### YOUR GOAL
Rewrite the part of the seminar announcement that begins at the words "The Applied Mathematics" and stops after "Maxim Doucet Hall.", changing "Tuesdays" to "Thursdays".

The Applied Mathematics Seminar has talks on a wide range of topics, including but not limited to approximation theory and practice, numerical linear algebra, numerical optimization, numerical aspects of computer science, theoretical and applied partial differential equations and their numerical solutions, and mathematical biological models.

For more information contact Cameron Browne.

Spring 2017

For the Spring 2017 semester we will meet at 3:30 pm on Tuesdays in 201 Maxim Doucet Hall.

### INFORMATION GIVEN
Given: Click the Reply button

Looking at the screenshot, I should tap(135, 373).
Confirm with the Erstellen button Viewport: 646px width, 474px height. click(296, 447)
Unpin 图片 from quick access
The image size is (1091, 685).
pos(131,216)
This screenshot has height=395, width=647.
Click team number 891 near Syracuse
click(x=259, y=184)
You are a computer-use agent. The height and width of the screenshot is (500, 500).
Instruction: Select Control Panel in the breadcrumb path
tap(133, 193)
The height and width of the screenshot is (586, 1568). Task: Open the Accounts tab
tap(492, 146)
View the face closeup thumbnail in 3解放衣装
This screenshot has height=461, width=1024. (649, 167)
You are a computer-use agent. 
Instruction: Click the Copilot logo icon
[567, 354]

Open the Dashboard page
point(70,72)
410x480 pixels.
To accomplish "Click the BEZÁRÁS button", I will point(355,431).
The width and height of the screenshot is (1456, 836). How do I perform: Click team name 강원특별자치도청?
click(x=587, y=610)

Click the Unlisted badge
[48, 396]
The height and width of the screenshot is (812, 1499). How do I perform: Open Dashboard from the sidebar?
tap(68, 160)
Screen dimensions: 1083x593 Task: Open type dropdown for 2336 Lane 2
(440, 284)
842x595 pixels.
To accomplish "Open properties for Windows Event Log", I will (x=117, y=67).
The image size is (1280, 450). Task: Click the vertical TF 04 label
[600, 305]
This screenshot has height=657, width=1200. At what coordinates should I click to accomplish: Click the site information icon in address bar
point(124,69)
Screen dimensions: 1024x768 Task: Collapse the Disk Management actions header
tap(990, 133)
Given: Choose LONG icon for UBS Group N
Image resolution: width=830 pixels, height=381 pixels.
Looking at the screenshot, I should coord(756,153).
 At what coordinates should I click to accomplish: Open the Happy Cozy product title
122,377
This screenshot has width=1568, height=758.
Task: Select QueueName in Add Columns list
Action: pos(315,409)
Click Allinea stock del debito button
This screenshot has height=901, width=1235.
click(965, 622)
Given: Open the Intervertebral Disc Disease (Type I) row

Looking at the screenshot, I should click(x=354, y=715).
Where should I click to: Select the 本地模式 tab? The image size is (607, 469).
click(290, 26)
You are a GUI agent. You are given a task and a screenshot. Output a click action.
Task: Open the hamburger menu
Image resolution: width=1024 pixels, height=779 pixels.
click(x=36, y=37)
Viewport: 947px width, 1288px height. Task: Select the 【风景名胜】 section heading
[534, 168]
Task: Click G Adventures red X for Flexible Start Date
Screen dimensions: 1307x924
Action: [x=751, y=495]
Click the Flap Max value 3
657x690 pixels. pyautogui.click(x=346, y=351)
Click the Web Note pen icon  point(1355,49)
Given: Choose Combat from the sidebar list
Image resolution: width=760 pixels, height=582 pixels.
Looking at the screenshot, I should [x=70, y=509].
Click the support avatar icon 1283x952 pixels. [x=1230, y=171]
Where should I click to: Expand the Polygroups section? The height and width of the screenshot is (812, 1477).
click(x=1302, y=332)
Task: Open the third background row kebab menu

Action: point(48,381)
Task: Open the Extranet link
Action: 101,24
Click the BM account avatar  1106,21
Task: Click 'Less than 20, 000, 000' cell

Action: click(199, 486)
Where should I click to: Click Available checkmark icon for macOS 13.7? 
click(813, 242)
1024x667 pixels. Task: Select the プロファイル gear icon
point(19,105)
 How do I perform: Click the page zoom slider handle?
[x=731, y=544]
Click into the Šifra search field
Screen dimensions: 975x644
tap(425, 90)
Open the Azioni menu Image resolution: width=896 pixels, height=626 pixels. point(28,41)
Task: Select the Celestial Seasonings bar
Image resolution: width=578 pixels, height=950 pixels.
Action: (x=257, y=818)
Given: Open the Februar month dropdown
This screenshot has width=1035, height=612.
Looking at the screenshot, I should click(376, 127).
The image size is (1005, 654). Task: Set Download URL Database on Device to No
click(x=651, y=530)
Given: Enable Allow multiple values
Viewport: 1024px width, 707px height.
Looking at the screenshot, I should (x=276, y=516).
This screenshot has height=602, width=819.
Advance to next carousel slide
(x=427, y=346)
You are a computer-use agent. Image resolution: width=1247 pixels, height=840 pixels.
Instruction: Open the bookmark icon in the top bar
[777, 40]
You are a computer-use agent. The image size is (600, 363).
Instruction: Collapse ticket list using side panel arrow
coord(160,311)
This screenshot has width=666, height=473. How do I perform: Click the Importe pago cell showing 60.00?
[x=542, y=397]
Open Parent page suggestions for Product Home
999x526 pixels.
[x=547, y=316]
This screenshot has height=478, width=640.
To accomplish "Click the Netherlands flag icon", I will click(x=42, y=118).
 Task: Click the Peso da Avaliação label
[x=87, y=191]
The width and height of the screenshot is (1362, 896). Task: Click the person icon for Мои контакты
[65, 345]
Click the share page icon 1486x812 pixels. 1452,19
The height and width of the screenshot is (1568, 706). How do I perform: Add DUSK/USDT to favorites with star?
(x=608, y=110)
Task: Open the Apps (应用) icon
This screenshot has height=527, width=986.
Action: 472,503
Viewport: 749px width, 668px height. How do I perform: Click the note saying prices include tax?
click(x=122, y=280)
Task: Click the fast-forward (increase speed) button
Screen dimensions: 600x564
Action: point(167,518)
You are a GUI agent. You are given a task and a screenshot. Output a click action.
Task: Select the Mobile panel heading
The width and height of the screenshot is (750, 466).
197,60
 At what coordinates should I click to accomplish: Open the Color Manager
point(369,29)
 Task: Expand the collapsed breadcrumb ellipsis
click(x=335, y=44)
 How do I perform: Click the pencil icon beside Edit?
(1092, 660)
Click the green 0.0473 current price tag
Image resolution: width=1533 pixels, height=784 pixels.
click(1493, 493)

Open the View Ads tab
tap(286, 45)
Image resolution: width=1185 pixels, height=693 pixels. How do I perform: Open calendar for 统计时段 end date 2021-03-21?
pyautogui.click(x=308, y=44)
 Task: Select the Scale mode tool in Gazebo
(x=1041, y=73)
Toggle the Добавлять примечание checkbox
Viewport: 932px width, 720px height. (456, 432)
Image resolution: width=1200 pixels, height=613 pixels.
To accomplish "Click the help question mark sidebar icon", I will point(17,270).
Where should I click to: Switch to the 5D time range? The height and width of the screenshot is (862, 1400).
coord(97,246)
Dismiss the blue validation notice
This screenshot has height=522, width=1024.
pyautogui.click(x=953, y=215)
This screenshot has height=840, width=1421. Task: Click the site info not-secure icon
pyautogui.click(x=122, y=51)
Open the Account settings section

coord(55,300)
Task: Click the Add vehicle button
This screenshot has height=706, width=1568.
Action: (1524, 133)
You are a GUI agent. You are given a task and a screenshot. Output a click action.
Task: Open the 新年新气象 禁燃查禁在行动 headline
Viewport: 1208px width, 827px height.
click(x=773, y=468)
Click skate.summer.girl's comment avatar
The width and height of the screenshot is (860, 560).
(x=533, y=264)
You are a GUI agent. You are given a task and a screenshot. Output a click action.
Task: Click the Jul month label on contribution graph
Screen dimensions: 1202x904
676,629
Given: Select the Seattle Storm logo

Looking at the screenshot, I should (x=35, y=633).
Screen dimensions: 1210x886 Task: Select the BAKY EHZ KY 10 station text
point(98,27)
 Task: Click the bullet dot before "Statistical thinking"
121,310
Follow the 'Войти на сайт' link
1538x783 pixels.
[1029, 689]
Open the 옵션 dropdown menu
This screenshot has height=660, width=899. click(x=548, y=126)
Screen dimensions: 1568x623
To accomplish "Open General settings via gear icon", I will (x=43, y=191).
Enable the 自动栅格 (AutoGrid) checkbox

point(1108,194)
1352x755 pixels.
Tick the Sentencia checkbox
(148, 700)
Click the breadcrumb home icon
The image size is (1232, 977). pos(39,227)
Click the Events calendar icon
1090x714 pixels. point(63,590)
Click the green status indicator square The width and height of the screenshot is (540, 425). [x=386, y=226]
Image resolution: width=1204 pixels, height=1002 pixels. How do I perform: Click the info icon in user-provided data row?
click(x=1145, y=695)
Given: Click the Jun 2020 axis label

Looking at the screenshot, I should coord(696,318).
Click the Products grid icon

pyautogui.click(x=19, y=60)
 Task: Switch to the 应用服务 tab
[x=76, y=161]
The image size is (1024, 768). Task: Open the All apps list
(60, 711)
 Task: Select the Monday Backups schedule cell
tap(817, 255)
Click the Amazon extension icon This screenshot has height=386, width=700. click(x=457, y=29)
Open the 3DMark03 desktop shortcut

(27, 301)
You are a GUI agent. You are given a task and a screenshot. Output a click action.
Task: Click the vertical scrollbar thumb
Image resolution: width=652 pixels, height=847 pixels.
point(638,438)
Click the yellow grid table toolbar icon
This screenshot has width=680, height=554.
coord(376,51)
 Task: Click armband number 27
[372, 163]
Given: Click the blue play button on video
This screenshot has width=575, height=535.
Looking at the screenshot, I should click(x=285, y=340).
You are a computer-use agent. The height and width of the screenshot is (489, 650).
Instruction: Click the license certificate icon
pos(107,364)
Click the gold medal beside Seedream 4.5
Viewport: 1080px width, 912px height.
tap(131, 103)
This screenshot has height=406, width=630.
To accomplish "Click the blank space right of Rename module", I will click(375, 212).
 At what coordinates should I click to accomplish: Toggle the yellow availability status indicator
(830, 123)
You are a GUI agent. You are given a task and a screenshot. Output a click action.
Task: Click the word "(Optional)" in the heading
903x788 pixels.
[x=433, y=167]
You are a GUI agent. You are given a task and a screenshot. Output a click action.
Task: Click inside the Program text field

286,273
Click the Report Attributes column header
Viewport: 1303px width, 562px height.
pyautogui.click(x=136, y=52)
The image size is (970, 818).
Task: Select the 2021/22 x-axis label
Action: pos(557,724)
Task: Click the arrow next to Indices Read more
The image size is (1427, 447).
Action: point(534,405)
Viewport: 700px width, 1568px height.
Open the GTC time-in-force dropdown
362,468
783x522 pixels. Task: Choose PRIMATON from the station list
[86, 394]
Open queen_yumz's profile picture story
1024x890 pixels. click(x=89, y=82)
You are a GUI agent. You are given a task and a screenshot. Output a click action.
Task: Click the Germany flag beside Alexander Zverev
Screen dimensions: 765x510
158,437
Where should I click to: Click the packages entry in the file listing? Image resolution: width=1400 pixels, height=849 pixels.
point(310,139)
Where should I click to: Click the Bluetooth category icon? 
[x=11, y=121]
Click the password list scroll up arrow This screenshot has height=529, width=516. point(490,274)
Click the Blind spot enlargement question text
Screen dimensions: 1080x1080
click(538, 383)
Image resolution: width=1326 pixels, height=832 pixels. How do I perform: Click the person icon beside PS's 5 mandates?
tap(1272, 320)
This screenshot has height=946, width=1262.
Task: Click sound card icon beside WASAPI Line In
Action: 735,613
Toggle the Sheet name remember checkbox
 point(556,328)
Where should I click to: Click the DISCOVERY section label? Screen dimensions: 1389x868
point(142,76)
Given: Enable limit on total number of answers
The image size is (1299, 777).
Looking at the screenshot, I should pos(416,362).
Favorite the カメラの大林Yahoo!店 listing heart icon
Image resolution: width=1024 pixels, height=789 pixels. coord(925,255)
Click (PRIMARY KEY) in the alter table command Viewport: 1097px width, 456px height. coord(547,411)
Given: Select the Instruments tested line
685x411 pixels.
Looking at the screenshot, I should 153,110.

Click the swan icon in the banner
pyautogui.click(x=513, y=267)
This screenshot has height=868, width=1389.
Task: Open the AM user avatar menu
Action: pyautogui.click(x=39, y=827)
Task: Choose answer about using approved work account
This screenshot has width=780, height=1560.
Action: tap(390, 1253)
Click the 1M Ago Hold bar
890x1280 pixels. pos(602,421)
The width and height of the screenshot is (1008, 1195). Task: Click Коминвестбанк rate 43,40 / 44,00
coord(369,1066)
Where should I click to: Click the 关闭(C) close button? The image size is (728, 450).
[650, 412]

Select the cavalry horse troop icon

### EXERCISE RESPONSE
The Applied Mathematics Seminar has talks on a wide range of topics, including but not limited to approximation theory and practice, numerical linear algebra, numerical optimization, numerical aspects of computer science, theoretical and applied partial differential equations and their numerical solutions, and mathematical biological models.

For more information contact Cameron Browne.

Spring 2017

For the Spring 2017 semester we will meet at 3:30 pm on Thursdays in 201 Maxim Doucet Hall.